Every lawyer who has built his or her own practice can and should follow rational steps to plan for whether they want to turn their practice over to a chosen successor or sell it outright. Choose whichever are most appropriate from among these 10 steps to define such a plan:

  1. Bring in an associate or lateral partner who can be groomed as a successor. Ideally, this can be done over a period of several years, as client responsibilities transition to the new lawyer.

  2. Seek a buyer if you prefer to sell your practice. Business brokers, law firm management consultants, accountants, valuation firms and appraisers all are excellent resources to spread the word.

  3. Value your practice to define what the stream of income would be worth to a prospective buyer to create a lump sum for retirement. A general multiplier would be in the range of 50 to 300 percent of annual gross receipts, depending on practice specifics.

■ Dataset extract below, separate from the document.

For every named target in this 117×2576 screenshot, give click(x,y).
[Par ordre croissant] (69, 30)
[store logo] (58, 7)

  4. Include the value of goodwill attributable to the firm’s reputation, client base and client loyalty that you have created over the life of the practice.

  5. Negotiate sale terms to reflect a fixed, certain sum. There can be bonuses and payment terms that reflect appropriate involvement of the selling attorney during a transition period.

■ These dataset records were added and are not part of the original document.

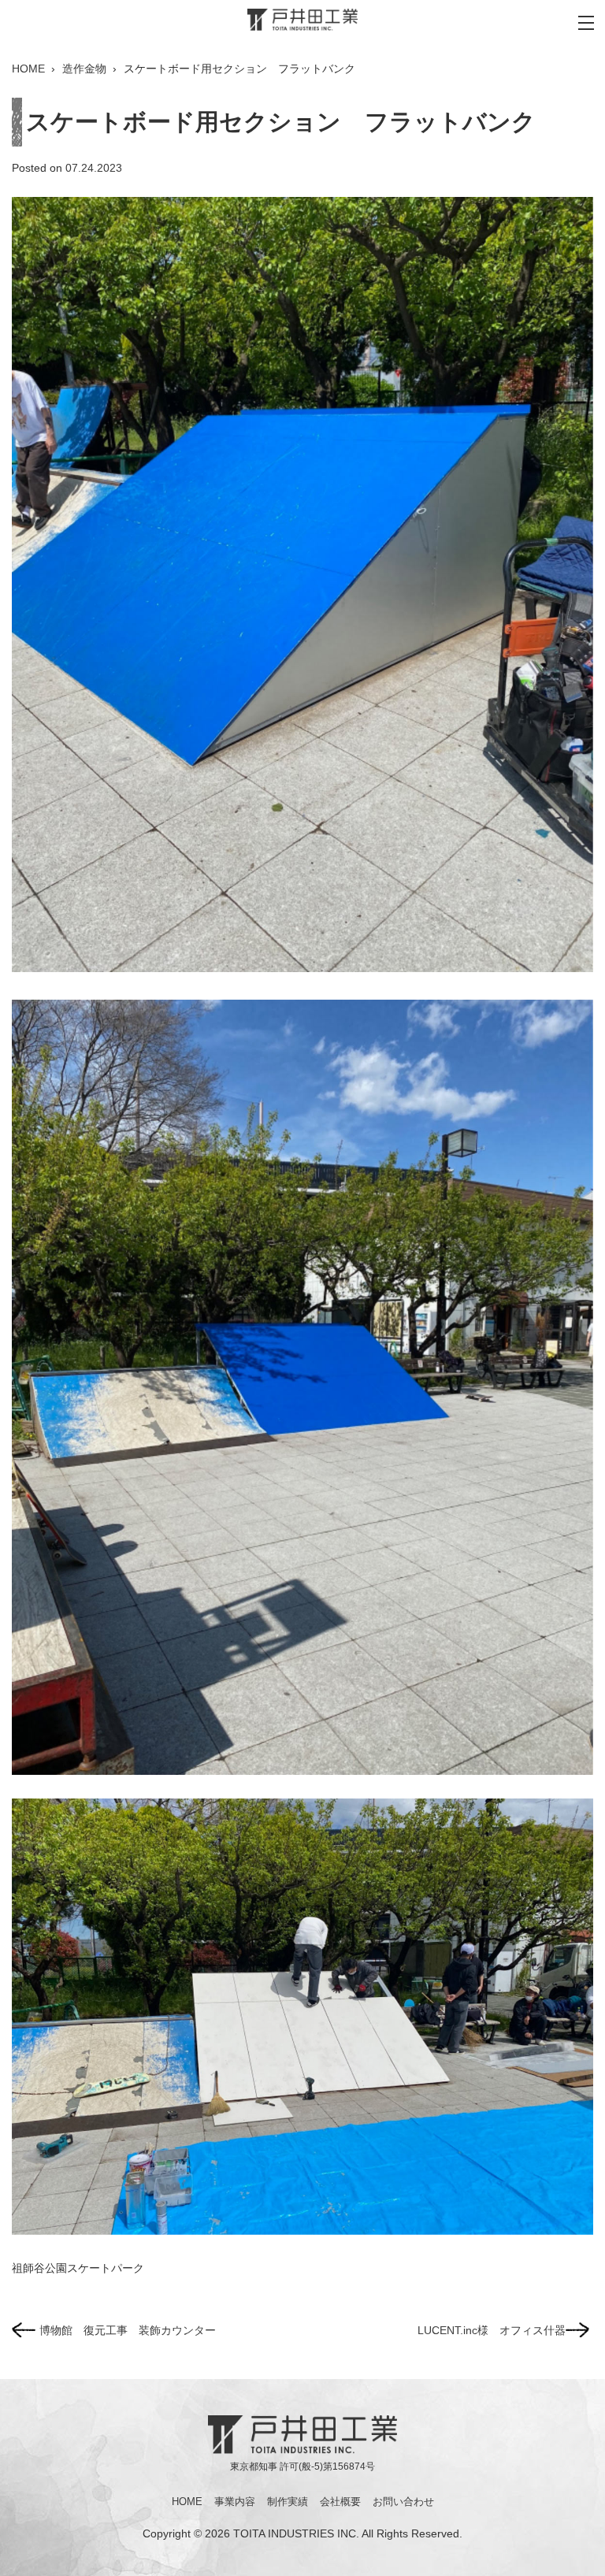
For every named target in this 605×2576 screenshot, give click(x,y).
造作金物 (84, 68)
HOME (28, 68)
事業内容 (234, 2501)
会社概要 (340, 2501)
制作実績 (287, 2501)
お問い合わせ (403, 2501)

  6. Follow the requirements of ABA Rule 1.17 on the ethical viability of buying or selling all or an area of the practice. The rules of each jurisdiction dictate what must be followed, and there are additional ethical concerns that apply to client notification.

  7. Tell everyone who needs to know about your departure when you leave, but not before. Some on this list are obvious — family, staff and clients — but also communicate to financial institutions and insurance carriers, bar associations and courts, taxing authorities and the local legal news media.

  8. Review the details of the business responsibilities you have as owner of a professional services firm. These involve, but are not limited to, tax obligations, financial obligations to utilities, landlords and vendors, bank obligations and notice of business entity change.

  9. Allow enough time. Grooming a successor may take up to five years. Selling a practice could easily take a year or more. Establishing a timeline at the beginning of the process and keeping it up to date as events unfold will give you a tool to help you focus your efforts and track the various elements of the sale closing.

  10. Prepare to move on. State bar associations may require you to resign from the bar or adopt inactive status after a practice sale. Your intent in selling or in transitioning your practice should be to end the practice of law and begin the next chapter of your life.